THE PROBLEM: Format the data below as a numbered list with one line per item, leaving out blank lines.

===== GIVEN RECORDS

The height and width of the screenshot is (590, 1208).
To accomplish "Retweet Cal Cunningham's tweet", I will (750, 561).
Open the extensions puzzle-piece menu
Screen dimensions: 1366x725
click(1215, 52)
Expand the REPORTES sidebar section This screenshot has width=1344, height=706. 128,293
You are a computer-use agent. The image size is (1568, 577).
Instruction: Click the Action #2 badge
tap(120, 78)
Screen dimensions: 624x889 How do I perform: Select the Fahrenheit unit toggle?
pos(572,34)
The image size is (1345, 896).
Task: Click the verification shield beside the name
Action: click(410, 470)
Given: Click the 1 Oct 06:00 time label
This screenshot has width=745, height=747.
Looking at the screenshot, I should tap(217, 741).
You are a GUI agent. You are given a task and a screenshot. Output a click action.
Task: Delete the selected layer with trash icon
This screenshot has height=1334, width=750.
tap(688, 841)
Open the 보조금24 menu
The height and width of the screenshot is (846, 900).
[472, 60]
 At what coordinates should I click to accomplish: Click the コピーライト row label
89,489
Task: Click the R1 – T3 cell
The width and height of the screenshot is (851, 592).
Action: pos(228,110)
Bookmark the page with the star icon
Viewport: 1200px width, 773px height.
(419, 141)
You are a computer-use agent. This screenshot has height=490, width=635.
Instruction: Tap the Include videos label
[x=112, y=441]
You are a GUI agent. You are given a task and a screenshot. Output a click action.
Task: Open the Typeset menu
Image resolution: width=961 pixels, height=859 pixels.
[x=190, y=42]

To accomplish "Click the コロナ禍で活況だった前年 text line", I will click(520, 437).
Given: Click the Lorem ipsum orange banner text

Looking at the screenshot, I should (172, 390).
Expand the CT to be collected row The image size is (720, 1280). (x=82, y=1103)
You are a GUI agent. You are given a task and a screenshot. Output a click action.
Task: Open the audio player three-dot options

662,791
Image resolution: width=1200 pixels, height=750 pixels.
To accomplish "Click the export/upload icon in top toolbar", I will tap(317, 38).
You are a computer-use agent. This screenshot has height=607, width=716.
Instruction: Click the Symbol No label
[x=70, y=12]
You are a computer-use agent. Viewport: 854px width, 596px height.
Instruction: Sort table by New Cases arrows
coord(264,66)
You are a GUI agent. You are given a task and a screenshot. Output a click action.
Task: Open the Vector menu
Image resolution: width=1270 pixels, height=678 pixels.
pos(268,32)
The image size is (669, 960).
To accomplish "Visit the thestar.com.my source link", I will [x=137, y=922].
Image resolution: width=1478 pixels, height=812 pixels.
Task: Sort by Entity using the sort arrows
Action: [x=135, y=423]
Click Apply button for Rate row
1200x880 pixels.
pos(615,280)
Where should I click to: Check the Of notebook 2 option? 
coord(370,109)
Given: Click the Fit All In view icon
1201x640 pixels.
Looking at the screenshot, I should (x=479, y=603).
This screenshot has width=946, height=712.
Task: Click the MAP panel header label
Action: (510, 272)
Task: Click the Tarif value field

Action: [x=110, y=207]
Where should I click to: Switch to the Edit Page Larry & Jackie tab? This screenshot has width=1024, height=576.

==========

TASK RESULT:
1. The height and width of the screenshot is (590, 1208).
2. To accomplish "Retweet Cal Cunningham's tweet", I will (750, 561).
3. Open the extensions puzzle-piece menu
4. Screen dimensions: 1366x725
5. click(1215, 52)
6. Expand the REPORTES sidebar section This screenshot has width=1344, height=706. 128,293
7. You are a computer-use agent. The image size is (1568, 577).
8. Instruction: Click the Action #2 badge
9. tap(120, 78)
10. Screen dimensions: 624x889 How do I perform: Select the Fahrenheit unit toggle?
11. pos(572,34)
12. The image size is (1345, 896).
13. Task: Click the verification shield beside the name
14. Action: click(410, 470)
15. Given: Click the 1 Oct 06:00 time label
16. This screenshot has width=745, height=747.
17. Looking at the screenshot, I should tap(217, 741).
18. You are a GUI agent. You are given a task and a screenshot. Output a click action.
19. Task: Delete the selected layer with trash icon
20. This screenshot has height=1334, width=750.
21. tap(688, 841)
22. Open the 보조금24 menu
23. The height and width of the screenshot is (846, 900).
24. [472, 60]
25.  At what coordinates should I click to accomplish: Click the コピーライト row label
26. 89,489
27. Task: Click the R1 – T3 cell
28. The width and height of the screenshot is (851, 592).
29. Action: pos(228,110)
30. Bookmark the page with the star icon
31. Viewport: 1200px width, 773px height.
32. (419, 141)
33. You are a computer-use agent. This screenshot has height=490, width=635.
34. Instruction: Tap the Include videos label
35. [x=112, y=441]
36. You are a GUI agent. You are given a task and a screenshot. Output a click action.
37. Task: Open the Typeset menu
38. Image resolution: width=961 pixels, height=859 pixels.
39. [x=190, y=42]
40. To accomplish "Click the コロナ禍で活況だった前年 text line", I will click(520, 437).
41. Given: Click the Lorem ipsum orange banner text
42. Looking at the screenshot, I should (172, 390).
43. Expand the CT to be collected row The image size is (720, 1280). (x=82, y=1103)
44. You are a GUI agent. You are given a task and a screenshot. Output a click action.
45. Task: Open the audio player three-dot options
46. 662,791
47. Image resolution: width=1200 pixels, height=750 pixels.
48. To accomplish "Click the export/upload icon in top toolbar", I will tap(317, 38).
49. You are a computer-use agent. This screenshot has height=607, width=716.
50. Instruction: Click the Symbol No label
51. [x=70, y=12]
52. You are a computer-use agent. Viewport: 854px width, 596px height.
53. Instruction: Sort table by New Cases arrows
54. coord(264,66)
55. You are a GUI agent. You are given a task and a screenshot. Output a click action.
56. Task: Open the Vector menu
57. Image resolution: width=1270 pixels, height=678 pixels.
58. pos(268,32)
59. The image size is (669, 960).
60. To accomplish "Visit the thestar.com.my source link", I will [x=137, y=922].
61. Image resolution: width=1478 pixels, height=812 pixels.
62. Task: Sort by Entity using the sort arrows
63. Action: [x=135, y=423]
64. Click Apply button for Rate row
65. 1200x880 pixels.
66. pos(615,280)
67. Where should I click to: Check the Of notebook 2 option? 
68. coord(370,109)
69. Given: Click the Fit All In view icon
70. 1201x640 pixels.
71. Looking at the screenshot, I should (x=479, y=603).
72. This screenshot has width=946, height=712.
73. Task: Click the MAP panel header label
74. Action: (510, 272)
75. Task: Click the Tarif value field
76. Action: [x=110, y=207]
77. Where should I click to: Switch to the Edit Page Larry & Jackie tab? This screenshot has width=1024, height=576.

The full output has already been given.